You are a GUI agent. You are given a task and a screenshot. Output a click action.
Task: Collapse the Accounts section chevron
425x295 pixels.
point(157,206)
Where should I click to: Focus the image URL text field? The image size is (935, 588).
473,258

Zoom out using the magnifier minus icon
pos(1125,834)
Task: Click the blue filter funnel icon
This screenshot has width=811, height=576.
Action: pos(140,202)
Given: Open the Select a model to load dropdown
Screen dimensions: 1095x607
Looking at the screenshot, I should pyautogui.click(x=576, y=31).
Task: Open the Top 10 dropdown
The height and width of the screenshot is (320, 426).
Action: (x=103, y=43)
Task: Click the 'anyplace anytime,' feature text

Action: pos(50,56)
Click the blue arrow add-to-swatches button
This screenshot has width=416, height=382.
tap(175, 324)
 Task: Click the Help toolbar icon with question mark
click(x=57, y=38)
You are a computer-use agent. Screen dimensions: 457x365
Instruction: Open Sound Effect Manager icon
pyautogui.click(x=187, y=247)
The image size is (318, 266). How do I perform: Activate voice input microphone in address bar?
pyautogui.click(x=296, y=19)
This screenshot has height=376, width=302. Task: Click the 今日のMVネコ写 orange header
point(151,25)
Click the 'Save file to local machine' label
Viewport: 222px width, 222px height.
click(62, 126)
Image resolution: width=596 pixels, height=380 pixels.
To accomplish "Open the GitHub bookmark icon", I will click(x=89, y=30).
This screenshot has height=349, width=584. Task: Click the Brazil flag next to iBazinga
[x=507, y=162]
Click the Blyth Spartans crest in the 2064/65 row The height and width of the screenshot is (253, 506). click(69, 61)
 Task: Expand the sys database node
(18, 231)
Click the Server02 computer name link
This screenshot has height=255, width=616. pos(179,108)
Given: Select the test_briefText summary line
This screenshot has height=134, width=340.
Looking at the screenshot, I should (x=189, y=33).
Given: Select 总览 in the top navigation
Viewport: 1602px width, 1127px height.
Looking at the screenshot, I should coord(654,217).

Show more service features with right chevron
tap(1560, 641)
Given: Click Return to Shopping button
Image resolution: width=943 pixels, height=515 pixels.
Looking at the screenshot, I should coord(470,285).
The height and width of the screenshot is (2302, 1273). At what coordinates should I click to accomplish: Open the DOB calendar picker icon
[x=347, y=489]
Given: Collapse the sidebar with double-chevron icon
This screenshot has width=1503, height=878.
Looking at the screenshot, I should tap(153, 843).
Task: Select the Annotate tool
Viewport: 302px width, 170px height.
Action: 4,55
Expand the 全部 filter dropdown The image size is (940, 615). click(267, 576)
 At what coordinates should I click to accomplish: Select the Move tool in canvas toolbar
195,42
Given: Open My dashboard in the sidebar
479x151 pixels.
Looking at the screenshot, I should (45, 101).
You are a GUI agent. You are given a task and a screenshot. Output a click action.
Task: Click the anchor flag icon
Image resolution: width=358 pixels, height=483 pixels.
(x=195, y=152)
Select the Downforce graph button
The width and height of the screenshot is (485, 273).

----

◆ TASK: This exercise asks for the line with "Task: Click the anchor flag icon" and all lines after it through the end of the records above, retyped exactly and with nothing else.

◆ TASK ANSWER:
Task: Click the anchor flag icon
Image resolution: width=358 pixels, height=483 pixels.
(x=195, y=152)
Select the Downforce graph button
The width and height of the screenshot is (485, 273).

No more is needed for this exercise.